Gijon was then a grimy port of little distinction. Then no one would have dreamt of its new world-class museum of modern art. My destined family lived in the respectable characterless residential district and only left it to go to the beach or shops. Life was repetitious. So was my teaching of English and learning of Spanish. Breakfast was followed by an English lesson with Carmen spending more time gazing out of the window than at the page in front of her. Then came a longer walk than expected over cobblestones that bruised my feet to an already crowded beach. The first plunge was a strange sight. I had to put a towel round my waist because my decorous one-piece swimming suit did not have a skirt to it as the Spanish female swimming outfits all did. I was embarrassed as the towel kept on falling off to glances of disapproval from everyone around me, who seemed more intent on looking at me than enjoying themselves in the sea. Carmen thought she could swim but I had anxiously to guide her away from the turbulent waves rolling in from the Atlantic. Then followed hour after boring hour frying on the beach: front, then back, then one side uncomfortably followed by the other to ensure a thorough tanning.

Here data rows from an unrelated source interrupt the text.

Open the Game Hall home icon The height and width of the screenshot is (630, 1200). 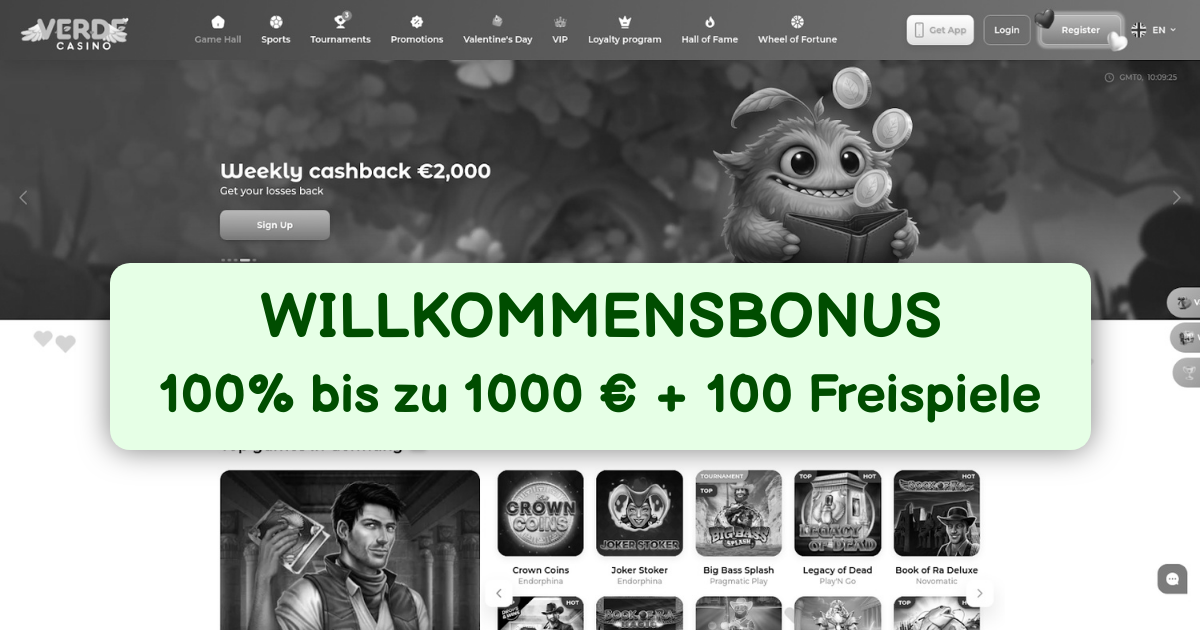(218, 21)
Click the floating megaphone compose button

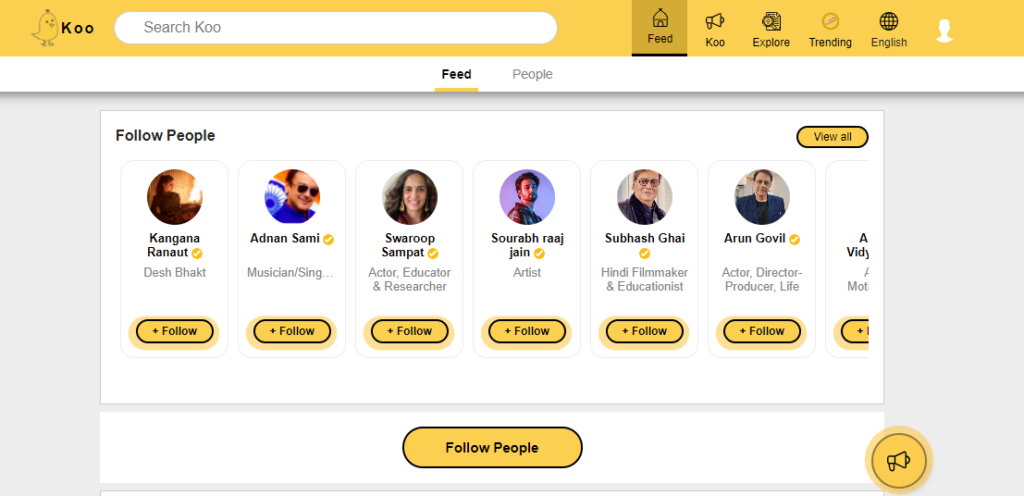(898, 460)
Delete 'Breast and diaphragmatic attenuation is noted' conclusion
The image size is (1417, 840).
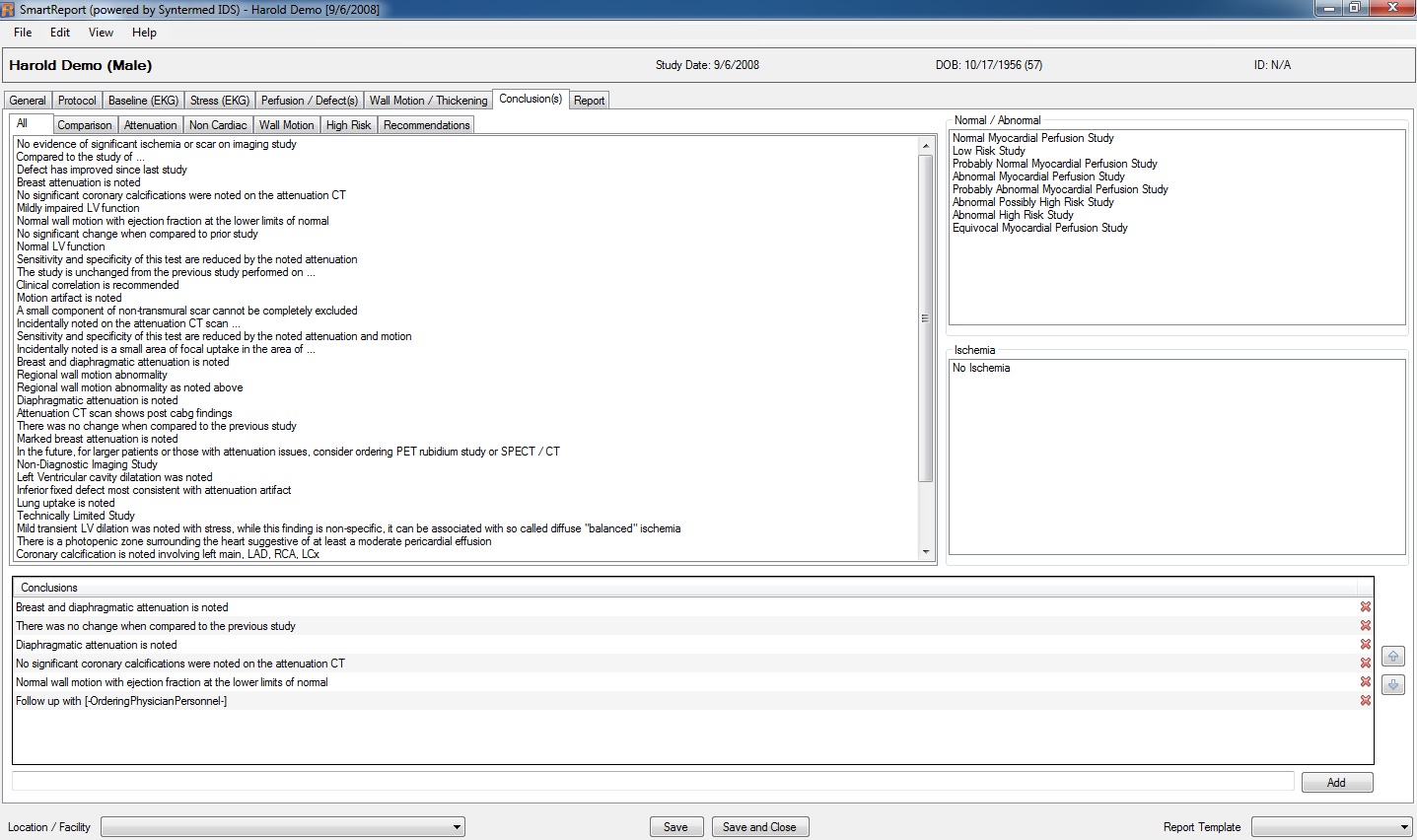click(x=1366, y=607)
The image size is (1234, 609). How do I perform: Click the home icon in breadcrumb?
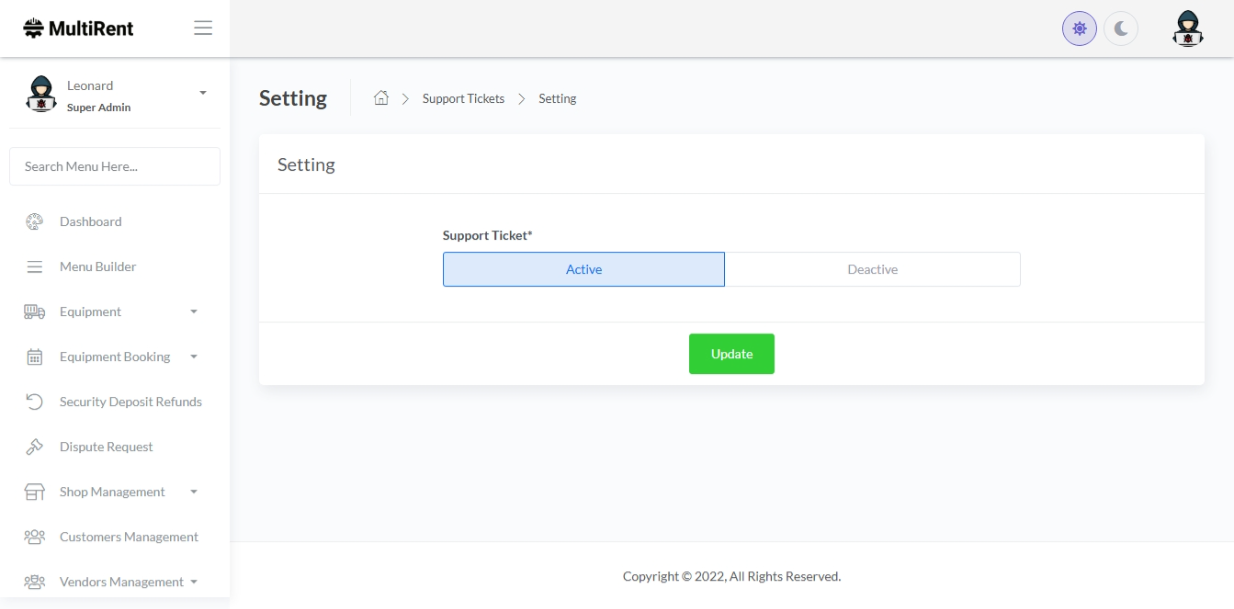(x=380, y=98)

Such jobs are precarious. One is supposed to be ‘part of the family’, when one might have an easier time clearly defined as a paid tutor, there to teach English but clearly not part of the family and striving to understand its strange rituals. There were compensations – the excellent food was one – but they faded over the long summer days as, once outside one’s sleeping quarters, one stepped into an alien world of habits and taboos that only became understandable by the time one was to leave. Those youthful experiences of being a summer English tutor become strangely more memorable as the years go by and one demands more from one’s past.